• A mum has shared a heartwarming conversation she had with her 6-year-old son about his sexuality. (Getty Images)Source: Getty Images
“I just thought of something crazy,” he said. “What if two boys married each other?”
Samuel Leighton-Dore

16 Oct 2019 - 11:21 AM  UPDATED 17 Oct 2019 - 12:08 PM

It can be tricky for parents to navigate conversations around sexuality with curious children, as was made apparent when a mother wrote in to Slate for advice this week, explaining that her six-year-old son had started asking questions about sexuality. 

Writing to Slate's parenting advice column, Care and Feeding, the mother revealed that her son had approached her with a revealing line of intrigue - one that she thought had a “testing-the-water tone”.

“I just thought of something crazy,” he said to her. “What if two boys married each other?”

The mother responded by explaining that everybody is different, and that sometimes two men do fall in love and get married.

The boy then told his mother: “I think I’d like to be gay when I grow up.”

The boy then told his mother: “I think I’d like to be gay when I grow up.”

“I told him what I want is for him to be happy," the mother wrote. "Then we talked about trains for a while."

However, the six-year-old's father responded differently, saying: “He’ll always be my son and I’ll always love him, but I might have some trouble accepting that. Life is harder for gay people."

The father also suggested that their son was far too young to be grappling with his sexuality.

“I asked him to at least be prepared to be supportive if he comes out (again?)," the mother wrote in her letter. "It’s my understanding that at least some queer people do know they’re queer by age 6."
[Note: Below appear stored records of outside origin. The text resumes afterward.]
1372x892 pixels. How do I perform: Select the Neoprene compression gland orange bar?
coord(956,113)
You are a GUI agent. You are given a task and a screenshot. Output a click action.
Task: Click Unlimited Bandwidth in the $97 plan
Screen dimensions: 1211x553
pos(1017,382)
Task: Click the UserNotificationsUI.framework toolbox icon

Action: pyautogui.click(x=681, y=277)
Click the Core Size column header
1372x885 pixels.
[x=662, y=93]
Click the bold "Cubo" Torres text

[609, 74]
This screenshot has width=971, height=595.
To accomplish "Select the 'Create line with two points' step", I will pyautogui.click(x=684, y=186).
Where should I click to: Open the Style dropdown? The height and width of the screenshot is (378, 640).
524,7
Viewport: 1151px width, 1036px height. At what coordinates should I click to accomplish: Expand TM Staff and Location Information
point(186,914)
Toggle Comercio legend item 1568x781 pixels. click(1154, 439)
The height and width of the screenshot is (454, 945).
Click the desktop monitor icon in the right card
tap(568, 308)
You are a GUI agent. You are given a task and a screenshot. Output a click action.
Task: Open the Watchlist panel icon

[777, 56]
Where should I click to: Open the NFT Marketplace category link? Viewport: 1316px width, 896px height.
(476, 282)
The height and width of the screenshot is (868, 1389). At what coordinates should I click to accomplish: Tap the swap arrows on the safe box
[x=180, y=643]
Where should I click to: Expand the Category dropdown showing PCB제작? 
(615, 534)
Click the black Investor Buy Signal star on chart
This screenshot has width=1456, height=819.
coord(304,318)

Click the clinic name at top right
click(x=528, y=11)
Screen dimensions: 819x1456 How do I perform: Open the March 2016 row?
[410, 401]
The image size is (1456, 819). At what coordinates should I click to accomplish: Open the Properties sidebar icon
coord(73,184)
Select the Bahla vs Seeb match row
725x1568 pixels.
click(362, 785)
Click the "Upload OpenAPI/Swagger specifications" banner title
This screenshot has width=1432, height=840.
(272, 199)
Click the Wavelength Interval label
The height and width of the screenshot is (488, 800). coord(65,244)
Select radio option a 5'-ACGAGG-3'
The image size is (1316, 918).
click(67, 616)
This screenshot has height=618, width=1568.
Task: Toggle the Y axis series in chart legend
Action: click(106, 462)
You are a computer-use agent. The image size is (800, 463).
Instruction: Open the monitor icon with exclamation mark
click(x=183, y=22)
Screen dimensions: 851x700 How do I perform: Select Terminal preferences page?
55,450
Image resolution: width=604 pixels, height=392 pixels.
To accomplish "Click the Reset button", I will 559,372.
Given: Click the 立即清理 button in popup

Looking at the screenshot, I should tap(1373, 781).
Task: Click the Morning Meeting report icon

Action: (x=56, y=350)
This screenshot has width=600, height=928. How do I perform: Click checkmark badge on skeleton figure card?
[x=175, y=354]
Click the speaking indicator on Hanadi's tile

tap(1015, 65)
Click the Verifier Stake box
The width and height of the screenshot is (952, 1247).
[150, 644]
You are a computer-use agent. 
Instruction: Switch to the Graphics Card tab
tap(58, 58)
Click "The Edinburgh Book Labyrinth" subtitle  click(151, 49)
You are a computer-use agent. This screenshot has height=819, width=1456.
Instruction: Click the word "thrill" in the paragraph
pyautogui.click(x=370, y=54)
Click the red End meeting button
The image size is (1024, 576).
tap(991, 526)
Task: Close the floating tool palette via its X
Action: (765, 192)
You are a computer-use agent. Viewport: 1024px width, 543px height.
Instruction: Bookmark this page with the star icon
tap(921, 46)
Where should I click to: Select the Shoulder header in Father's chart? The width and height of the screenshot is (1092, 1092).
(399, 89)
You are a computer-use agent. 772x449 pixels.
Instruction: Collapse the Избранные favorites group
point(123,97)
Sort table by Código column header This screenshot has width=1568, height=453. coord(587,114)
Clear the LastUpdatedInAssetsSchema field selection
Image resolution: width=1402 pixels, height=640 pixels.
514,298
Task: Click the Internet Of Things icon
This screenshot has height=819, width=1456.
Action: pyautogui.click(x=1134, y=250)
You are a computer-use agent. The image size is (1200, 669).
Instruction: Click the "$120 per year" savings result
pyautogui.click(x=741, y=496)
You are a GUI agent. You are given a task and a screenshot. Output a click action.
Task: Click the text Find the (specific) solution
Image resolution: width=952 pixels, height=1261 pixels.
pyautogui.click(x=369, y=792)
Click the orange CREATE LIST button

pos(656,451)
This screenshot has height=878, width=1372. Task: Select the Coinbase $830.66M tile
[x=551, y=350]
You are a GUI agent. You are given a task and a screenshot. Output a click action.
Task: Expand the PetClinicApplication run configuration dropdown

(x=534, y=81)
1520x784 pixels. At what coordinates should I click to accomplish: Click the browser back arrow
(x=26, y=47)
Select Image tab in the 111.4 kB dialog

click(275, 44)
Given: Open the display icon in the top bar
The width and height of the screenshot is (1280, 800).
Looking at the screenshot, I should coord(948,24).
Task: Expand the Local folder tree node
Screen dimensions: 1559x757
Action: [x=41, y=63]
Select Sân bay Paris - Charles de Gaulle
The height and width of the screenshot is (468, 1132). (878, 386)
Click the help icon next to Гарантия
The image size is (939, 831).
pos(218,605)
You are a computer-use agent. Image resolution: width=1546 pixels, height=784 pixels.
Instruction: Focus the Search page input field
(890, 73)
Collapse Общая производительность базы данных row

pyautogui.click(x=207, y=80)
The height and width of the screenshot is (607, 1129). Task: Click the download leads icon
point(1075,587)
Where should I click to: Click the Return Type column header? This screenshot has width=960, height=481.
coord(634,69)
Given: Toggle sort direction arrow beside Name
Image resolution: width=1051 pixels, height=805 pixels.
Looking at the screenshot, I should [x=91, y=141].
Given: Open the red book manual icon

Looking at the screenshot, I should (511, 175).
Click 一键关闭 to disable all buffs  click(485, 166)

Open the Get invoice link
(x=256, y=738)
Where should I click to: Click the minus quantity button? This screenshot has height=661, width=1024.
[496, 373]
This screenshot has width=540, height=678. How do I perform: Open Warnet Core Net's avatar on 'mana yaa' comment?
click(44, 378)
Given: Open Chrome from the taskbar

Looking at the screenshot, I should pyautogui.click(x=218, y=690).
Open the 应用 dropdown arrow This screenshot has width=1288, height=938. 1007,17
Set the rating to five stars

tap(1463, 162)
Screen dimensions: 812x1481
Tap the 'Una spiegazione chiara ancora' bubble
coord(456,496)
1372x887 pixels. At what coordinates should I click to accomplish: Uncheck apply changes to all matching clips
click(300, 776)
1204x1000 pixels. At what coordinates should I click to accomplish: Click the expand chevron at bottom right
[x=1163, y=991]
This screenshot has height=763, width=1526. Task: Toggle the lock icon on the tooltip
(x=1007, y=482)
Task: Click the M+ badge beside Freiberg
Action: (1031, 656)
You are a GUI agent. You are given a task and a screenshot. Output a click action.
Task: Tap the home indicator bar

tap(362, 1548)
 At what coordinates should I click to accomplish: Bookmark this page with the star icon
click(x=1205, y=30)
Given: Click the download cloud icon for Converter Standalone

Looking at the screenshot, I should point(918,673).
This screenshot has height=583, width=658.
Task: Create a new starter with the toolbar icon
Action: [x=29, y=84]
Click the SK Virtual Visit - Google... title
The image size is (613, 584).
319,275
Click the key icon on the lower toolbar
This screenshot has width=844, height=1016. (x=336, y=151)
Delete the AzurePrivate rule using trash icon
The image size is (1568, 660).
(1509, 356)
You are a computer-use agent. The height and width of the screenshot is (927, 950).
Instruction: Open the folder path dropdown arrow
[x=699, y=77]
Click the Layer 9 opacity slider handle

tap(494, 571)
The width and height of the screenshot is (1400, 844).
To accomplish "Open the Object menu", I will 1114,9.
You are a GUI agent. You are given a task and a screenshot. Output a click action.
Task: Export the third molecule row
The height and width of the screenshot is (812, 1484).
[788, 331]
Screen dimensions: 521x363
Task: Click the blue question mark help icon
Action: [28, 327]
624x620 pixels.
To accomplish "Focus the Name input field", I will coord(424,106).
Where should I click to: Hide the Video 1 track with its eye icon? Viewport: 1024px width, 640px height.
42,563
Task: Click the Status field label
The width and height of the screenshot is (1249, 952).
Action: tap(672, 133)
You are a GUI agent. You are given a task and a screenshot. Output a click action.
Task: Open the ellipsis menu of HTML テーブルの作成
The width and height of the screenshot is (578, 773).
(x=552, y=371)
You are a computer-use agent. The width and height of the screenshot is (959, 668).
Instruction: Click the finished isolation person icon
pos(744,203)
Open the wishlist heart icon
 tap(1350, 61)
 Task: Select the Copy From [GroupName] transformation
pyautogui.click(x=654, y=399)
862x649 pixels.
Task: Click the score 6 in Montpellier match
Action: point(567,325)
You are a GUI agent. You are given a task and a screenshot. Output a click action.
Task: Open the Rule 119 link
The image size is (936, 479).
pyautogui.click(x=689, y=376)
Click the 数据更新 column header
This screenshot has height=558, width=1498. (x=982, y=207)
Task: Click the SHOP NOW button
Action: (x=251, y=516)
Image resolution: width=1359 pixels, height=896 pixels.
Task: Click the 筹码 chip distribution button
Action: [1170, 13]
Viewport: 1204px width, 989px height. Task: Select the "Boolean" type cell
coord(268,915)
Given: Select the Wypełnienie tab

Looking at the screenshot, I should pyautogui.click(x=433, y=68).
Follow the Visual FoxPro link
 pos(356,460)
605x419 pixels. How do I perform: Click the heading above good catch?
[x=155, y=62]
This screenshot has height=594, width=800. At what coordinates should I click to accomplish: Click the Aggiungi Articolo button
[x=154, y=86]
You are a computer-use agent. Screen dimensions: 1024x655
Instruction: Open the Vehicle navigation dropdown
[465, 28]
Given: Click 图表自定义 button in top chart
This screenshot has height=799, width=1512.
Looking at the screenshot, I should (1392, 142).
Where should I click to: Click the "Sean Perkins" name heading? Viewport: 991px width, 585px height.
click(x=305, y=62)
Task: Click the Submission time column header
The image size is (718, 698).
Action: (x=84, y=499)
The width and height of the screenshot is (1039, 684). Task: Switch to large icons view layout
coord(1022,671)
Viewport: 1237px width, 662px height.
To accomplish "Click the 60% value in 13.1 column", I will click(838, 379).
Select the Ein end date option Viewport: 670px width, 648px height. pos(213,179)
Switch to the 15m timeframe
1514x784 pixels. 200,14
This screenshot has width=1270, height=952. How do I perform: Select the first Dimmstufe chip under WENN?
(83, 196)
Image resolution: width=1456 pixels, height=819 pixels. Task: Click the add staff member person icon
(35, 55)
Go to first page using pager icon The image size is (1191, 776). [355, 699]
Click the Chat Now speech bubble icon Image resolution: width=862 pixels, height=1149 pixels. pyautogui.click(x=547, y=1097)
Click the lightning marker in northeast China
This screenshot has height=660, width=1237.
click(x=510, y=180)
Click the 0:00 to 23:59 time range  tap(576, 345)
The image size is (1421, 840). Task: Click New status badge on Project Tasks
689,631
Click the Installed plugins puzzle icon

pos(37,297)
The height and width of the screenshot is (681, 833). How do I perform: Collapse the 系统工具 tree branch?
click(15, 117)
She continued: “I hope I handled the talk well. I didn’t think this would come up this young! Should I revisit this or let him lead?

“I don’t want him to feel like being gay is a big deal that we need to have family meetings about. But I don’t want him to think I’m ignoring it hoping it goes away either.”

The Slate advice columnist, Rumaan Alam, was quick to praise the mother for handling the subject so tenderly and using clear, loving and age-appropriate language.

On the father's position, Alam wrote: “He says he might have trouble with the adult your child grows into while noting that life is harder for gay people. One way to assure life isn’t harder on our queer kids is for their parents to insist it not be."

Alam continued: “Your partner isn’t wrong to be skeptical – your kid is so very young. But his parents know him best, and you think it’s possible he was trying to communicate something to you about his future self. Maybe he was.”

They went on to point out that "there’s no checklist to being the best ally possible" and that it was up to them to nurture their son's curiosity.

“This might be as simple as seeking out different kinds of storybooks (if you’re at a loss, talk to your local librarian),” he wrote.

"If you raise him with a sense that his parents are understanding and supportive of all people … you’ll be raising him to be a man who cannot keep issues at arm’s distance, who has learned a sensitivity to the variety of ways there are to be human.”

While the writer's son might not end up being gay, it's worth noting that everyone's coming out journey is different.

While the writer's son might not end up being gay, it's worth noting that everyone's coming out journey is different. For some, it's a process navigated through puberty - for others it doesn't even begin until they're in their late 20s, 30s or even 40s.

Still, as a result of the LGBTIQ+ rights movement, the average age for coming out has been steadily decreasing for the past decade.

According to a report from The Guardian, research conducted by LGBTIQ+ organisation Stonewall in the UK found that LGBTIQ+ people over the age of 60 had an average coming-out age of 37. However, for those in their 30s, the average age of coming out was 21. 

Younger still, for the study participants aged 18-to-24, the average age was 17-years-old.

Another result of greater LGBTIQ+ visibility in the media and the recent legalisation of same-sex marriage could be that children simply feel more comfortable expressing themselves and asking questions about different relationship structures than previous generations.

Which, when handled with sensitivity and open-mindedness, can only be a positive thing.